The 2018 guideline, current at the time of this project, recommends that all patients have a test of cure performed 5 weeks post-treatment to confirm microbiological clearance of infection and identify treatment failures, with a duty to report confirmed treatment failures to the UKHSA for surveillance purposes. ¹ Our data show that only 56% of patients had a test of cure performed. The reasons for this high rate of nonattendance are unclear. However, it is possible that a home test kit, if available, may be a better testing option, as it does not require clinic attendance.

The 2025 UK guideline (currently in draft) is no longer recommending routine TOC, only advising TOC in individuals who remain symptomatic and where there is suspicion of persistent infection. ⁹ Given that microbiological cure can be challenging, especially in the presence of resistance associated mutations, the more pragmatic approach taken by the new UK guidelines seems sensible, despite the potential risk of the presence of ongoing antibiotic-resistant infection in some patients.

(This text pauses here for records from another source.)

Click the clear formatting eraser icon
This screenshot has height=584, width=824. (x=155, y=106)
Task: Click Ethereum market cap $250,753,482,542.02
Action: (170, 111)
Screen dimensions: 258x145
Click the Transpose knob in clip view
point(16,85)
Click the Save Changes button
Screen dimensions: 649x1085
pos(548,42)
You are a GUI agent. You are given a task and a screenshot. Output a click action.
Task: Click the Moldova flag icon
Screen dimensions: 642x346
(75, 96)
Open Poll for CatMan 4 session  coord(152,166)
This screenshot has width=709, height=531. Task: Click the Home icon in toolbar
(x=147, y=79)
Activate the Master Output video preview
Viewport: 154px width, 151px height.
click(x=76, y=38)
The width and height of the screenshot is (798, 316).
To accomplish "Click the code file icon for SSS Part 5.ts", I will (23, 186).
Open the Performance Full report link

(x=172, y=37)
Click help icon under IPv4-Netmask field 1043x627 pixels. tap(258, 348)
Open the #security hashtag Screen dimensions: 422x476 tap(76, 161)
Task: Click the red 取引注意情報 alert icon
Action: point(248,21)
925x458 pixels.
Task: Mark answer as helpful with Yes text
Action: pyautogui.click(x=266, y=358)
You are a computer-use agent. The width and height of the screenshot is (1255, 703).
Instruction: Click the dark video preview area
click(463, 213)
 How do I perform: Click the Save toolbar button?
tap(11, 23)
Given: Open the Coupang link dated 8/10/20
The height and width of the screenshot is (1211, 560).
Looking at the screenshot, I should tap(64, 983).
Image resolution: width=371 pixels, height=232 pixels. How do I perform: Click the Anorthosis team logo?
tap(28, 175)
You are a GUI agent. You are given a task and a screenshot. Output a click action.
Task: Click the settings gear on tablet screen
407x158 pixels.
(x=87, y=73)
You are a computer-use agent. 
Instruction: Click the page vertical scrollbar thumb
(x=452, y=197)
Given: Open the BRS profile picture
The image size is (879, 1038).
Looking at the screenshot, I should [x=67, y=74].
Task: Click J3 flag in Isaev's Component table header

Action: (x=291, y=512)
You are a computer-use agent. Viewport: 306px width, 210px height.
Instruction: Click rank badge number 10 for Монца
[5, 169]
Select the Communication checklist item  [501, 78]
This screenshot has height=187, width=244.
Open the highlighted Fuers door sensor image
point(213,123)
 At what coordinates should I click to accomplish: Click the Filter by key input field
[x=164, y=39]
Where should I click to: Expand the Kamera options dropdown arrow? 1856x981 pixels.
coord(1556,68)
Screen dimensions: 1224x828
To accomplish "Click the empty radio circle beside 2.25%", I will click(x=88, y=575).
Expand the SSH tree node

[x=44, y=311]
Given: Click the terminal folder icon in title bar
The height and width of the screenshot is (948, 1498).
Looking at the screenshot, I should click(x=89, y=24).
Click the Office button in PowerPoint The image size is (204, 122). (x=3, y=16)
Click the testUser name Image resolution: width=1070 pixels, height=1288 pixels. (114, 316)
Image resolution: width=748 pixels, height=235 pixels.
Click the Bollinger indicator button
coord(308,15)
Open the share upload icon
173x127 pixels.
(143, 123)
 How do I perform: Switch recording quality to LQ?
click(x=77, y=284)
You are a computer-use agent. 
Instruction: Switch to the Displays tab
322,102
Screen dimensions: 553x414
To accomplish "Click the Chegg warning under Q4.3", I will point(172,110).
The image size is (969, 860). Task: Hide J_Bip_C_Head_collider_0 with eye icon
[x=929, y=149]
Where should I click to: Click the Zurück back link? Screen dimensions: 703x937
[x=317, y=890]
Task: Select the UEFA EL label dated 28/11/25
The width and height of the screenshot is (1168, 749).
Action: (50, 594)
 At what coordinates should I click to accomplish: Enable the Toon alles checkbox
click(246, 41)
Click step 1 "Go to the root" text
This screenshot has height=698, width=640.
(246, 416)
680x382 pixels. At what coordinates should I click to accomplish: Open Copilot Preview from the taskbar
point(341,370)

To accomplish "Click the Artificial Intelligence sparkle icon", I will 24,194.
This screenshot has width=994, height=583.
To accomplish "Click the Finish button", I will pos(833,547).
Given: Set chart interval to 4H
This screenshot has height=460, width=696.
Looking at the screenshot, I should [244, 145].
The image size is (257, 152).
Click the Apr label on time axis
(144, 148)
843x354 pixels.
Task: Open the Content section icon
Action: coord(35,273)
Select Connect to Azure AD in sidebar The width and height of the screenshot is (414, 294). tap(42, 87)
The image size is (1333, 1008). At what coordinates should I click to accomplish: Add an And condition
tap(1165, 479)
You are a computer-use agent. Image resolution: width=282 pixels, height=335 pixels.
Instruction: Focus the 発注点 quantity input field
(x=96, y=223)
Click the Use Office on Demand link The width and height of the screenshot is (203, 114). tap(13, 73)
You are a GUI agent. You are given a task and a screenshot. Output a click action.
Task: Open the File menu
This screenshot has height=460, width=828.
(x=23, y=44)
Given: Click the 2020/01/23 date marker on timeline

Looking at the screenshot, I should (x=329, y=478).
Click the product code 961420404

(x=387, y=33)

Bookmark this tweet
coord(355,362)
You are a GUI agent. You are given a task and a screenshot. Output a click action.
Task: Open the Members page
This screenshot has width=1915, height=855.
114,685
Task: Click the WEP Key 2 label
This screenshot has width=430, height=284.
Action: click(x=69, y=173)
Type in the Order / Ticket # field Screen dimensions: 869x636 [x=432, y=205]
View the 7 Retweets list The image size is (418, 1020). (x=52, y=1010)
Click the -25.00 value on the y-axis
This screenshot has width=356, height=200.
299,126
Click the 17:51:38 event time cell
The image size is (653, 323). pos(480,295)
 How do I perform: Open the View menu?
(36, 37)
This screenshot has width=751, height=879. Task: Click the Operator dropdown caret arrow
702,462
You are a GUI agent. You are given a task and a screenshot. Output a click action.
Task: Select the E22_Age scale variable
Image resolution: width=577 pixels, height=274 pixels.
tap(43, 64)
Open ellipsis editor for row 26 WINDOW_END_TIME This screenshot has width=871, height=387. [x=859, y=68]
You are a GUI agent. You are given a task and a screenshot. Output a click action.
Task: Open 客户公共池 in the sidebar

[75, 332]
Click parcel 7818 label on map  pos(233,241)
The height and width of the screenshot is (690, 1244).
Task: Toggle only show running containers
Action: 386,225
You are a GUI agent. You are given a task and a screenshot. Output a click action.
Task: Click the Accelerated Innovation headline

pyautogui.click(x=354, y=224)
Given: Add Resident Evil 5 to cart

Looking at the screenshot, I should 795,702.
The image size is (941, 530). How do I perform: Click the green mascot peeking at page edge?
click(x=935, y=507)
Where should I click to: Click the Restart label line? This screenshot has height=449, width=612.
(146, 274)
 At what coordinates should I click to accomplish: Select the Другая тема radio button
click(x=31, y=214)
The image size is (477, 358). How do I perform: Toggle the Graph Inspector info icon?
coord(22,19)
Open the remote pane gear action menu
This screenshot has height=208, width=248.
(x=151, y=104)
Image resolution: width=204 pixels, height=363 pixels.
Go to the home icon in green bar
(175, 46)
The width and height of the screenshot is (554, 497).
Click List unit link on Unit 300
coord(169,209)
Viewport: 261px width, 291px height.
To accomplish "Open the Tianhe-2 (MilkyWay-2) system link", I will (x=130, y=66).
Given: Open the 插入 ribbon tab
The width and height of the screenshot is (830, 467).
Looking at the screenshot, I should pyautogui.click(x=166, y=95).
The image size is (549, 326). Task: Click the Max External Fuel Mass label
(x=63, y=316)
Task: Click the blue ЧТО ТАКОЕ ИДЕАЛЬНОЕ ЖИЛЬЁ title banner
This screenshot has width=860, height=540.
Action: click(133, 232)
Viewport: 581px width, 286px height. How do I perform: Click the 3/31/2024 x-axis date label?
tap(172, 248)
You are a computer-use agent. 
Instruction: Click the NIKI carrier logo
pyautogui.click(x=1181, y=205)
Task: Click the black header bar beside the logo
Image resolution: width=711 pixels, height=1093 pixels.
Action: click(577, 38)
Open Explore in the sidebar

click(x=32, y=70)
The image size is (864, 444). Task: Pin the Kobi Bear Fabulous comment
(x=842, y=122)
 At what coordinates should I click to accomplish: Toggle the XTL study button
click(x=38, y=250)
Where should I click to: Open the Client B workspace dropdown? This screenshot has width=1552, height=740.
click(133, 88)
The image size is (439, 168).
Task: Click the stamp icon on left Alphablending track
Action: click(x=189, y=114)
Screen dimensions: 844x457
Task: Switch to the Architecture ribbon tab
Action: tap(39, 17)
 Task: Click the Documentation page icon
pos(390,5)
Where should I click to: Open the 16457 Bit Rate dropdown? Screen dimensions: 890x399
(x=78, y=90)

UK guidelines recommend moxifloxacin monotherapy where a fluoroquinolone is required, and this recommendation is supported by our findings of comparable microbiological cure rates among those who received moxifloxacin alone and those who received doxcycline and moxifloxacin. USA guidelines however continue to recommend doxycycline pre-treatment to preserve moxifloxacin effectiveness.^1,4

At least 1 in 10 individuals in our cohort were inappropriately screened for Mgen. This is comparable with a UK national audit in 2022 where 8.6% of individuals did not have a guideline recommended or suggested reason for Mgen testing. ¹⁰ While Mgen screening is increasingly available, it is paramount that screening is reserved only for those meeting BASHH criteria. ¹ We recommend strict screening criteria that discourages asymptomatic screening. This will help avoid unnecessary exposure to antibiotics, with the concomitant risk of driving further antimicrobial resistance.

Limitations

Our audit was geographically restricted to the Northwest of England and may not be generalizable to the rest of the UK or internationally. Resistance reports were not available for a small proportion of patients, due to the transfer of patient records from paper to electronic.

Conclusions

The high and rising rates of macrolide-resistant Mgen are an issue of public health concern, and clinicians are increasingly faced with challenges on how to address this. Reported fluoroquinolone resistance is currently low; however, we would not recommend fluoroquinolones as first-line treatment due to their side effect profile and the risk of disabling musculoskeletal and neuropsychiatric toxicity. In January 2024, the UK Medicines Regulator (MHRA) further limited fluoroquinolone use only to situations where other classes of antibiotics are inappropriate. ¹¹ There are also wider issues to consider regarding the lack of large-scale data on baseline fluoroquinolone resistance, as well as expected increases in fluoroquinolone resistance with more prevalent use. We propose a multifaceted approach that includes strict adherence to testing criteria, local resistance testing, resistance-guided management, as well as innovative approaches to improve test-of-cure rates, such as home testing kits.